FDA Clears Dupixent for Chronic Hives in Children as Young as 2

The U.S. Food and Drug Administration approved dupilumab (Dupixent) on April 22, 2026 for the treatment of chronic spontaneous urticaria in children aged 2 to 11 years, making it the first biologic medicine cleared in the U.S. for this age group with the condition. The approval covers children who remain symptomatic despite H1 antihistamine therapy. Sanofi and Regeneron, which co-develop Dupixent, reported that more than 14,000 children in this U.S. age range have CSU that is uncontrolled on antihistamines alone. Prior to this decision, no biologic option existed for children under 12 with the condition.

What Chronic Spontaneous Urticaria Actually Is, and Why Antihistamines Alone Fall Short

Chronic spontaneous urticaria is not a simple allergic response. It is an IgE-mediated or autoimmune-driven condition in which mast cells and basophils in the skin activate without an identifiable external trigger, releasing histamine and other inflammatory mediators that produce unpredictable wheals and intense itch. The "chronic" designation requires that episodes persist for at least six weeks with no identifiable cause.

In children, the condition carries significant burden beyond the skin. Disrupted sleep, school absences, and the psychological toll of visible, unpredictable flares compound the physical symptoms. H1 antihistamines are the first-line intervention, but a meaningful subset of pediatric patients does not achieve adequate control even at higher doses. Until April 22, that group had no FDA-cleared escalation option below age 12.

The gap between antihistamine response and full disease control traces back to the biology of CSU. Research in recent years has identified a significant type 2 inflammatory component in the condition, meaning the activation of mast cells and basophils is not purely histamine-mediated. Cytokines in the IL-4 and IL-13 family contribute to the sensitization and activation loop that sustains chronic urticaria, which is the same pathway targeted by dupilumab in atopic dermatitis. For more on how type 2 inflammatory pathways drive skin disease, see SkinCareful's coverage of the amlitelimab Phase 3 atopic dermatitis data.

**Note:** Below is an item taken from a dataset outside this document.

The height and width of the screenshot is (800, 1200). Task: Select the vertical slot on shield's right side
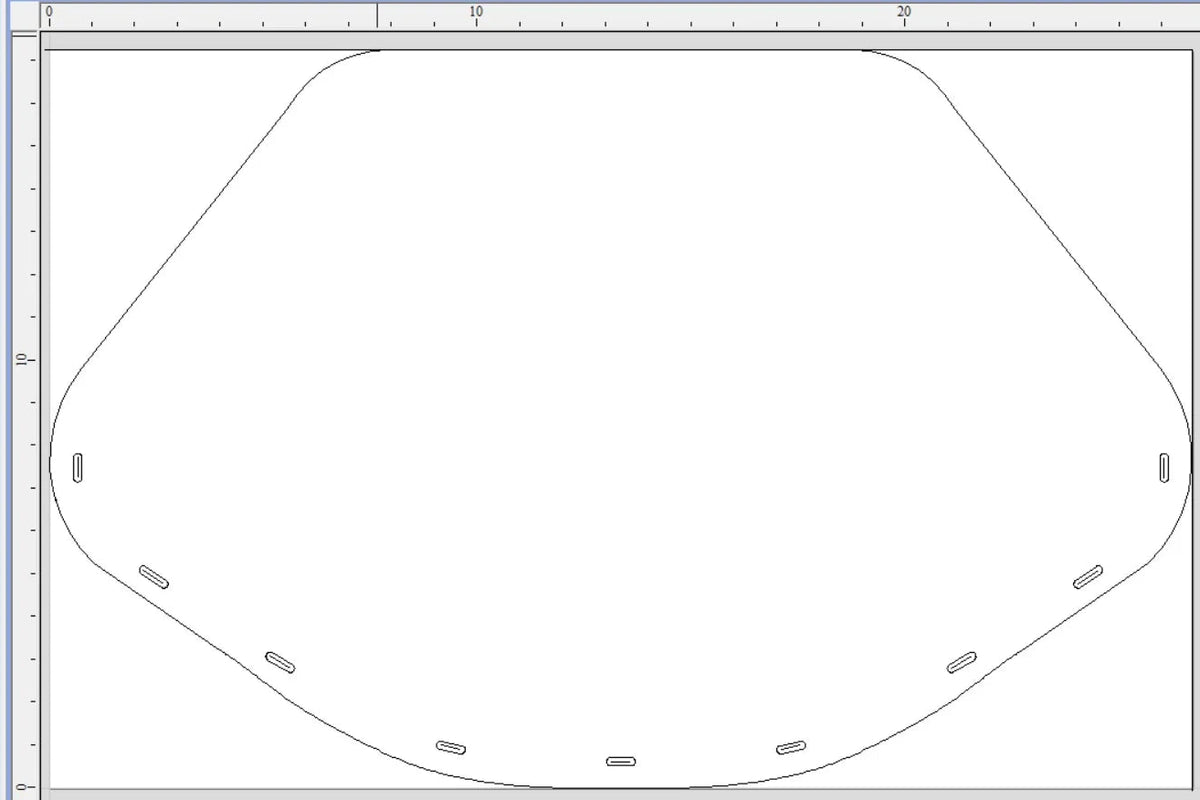pyautogui.click(x=1165, y=467)
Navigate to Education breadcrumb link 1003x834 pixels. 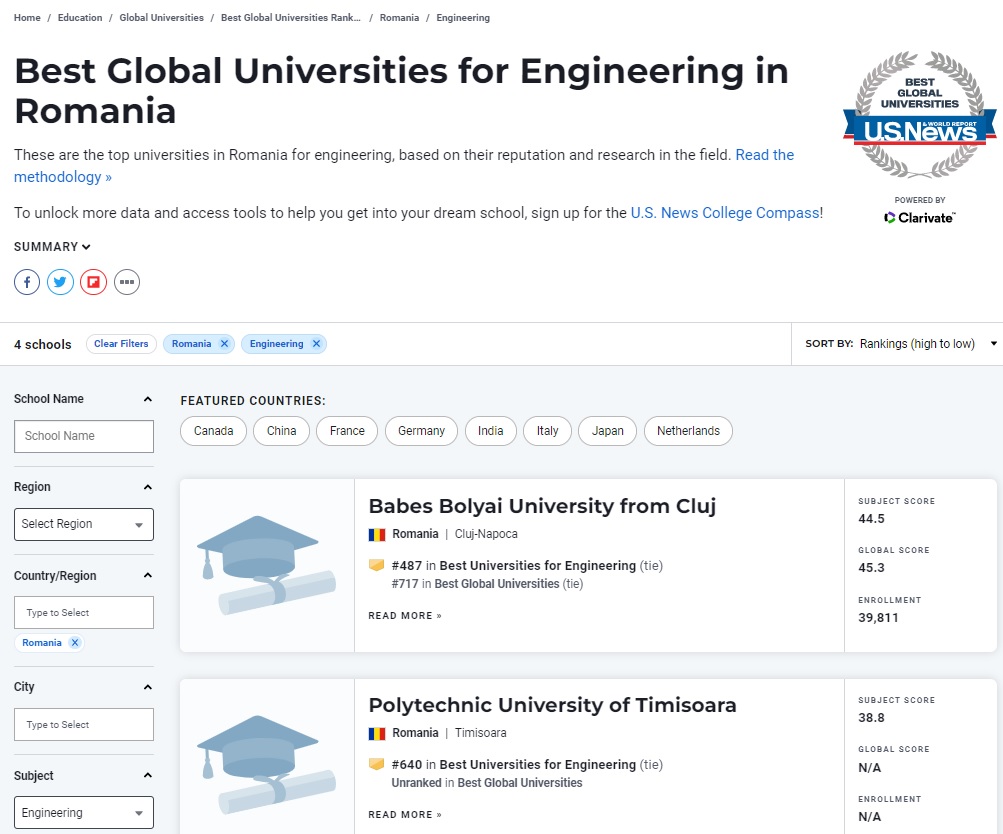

How Does Dupilumab Treat Chronic Hives When Antihistamines Have Failed?

Dupilumab is a fully human monoclonal antibody that blocks the shared receptor subunit used by both IL-4 and IL-13 to signal, preventing both cytokines from driving downstream inflammation. This targets the type 2 pathway upstream of histamine release rather than blocking histamine receptors after mast cell degranulation, which is the mechanism of antihistamines.

In the LIBERTY-CUPID program, Studies A and C, which were replicate double-blind, placebo-controlled trials in patients aged 6 and older who had not previously received anti-IgE therapy, measured itch severity on the ISS7 scale and total disease activity on the UAS7 scale at week 24. Both studies demonstrated statistically significant improvements with dupilumab compared to placebo across these endpoints. The CUPIDKids Phase 3 trial specifically enrolled children aged 2 to 11 to assess pharmacokinetics and safety in the youngest patients; efficacy for this youngest cohort was extrapolated from the Studies A and C data given the shared underlying biology.

The safety profile in the 2-to-11 age group was consistent with dupilumab's known record across dermatological uses. Injection site reactions were the most frequently reported adverse event occurring more often in the dupilumab arm than placebo, at a rate of 2% or greater. No new adverse reactions were identified in children younger than 6.

The April 22 approval is the fifth indication for dupilumab covering children under 12 involving type 2 inflammation: atopic dermatitis, asthma, chronic rhinosinusitis with nasal polyps, eosinophilic esophagitis, and now CSU. The breadth of this list reflects the underlying biology rather than individual drug expansion: type 2 cytokine signaling is a common driver across conditions that look clinically distinct. This mechanism is also central to understanding why UV-driven skin inflammation and immune-mediated skin disease share overlapping inflammatory pathways.

When and How Will This Treatment Be Available for Young Children?

The approval is effective immediately as of April 22, 2026, and Sanofi and Regeneron have indicated that Dupixent will be available through existing specialty pharmacy channels. Prescriptions for this newly approved pediatric age group follow weight-based dosing: children weighing 5 to 15 kilograms receive 200 mg every four weeks; those weighing 15 to 30 kilograms receive 300 mg every four weeks. Neither group requires a loading dose, which differs from the dosing schedule for older patients who weigh 30 kilograms or more.

For children aged 6 to 17 in higher weight bands, the existing adolescent dosing schedule applies, including an initial loading dose.

International regulatory filings are expected to follow the U.S. decision. The European Medicines Agency and Health Canada reviews of this age expansion have not yet reported outcomes as of the date of this publication. According to the Regeneron investor press release issued April 22, 2026, the companies intend to pursue global approvals for this pediatric population, following the same regulatory pathway used for prior pediatric expansions of the drug. A Sanofi press release also details the full LIBERTY-CUPID clinical program supporting the approval.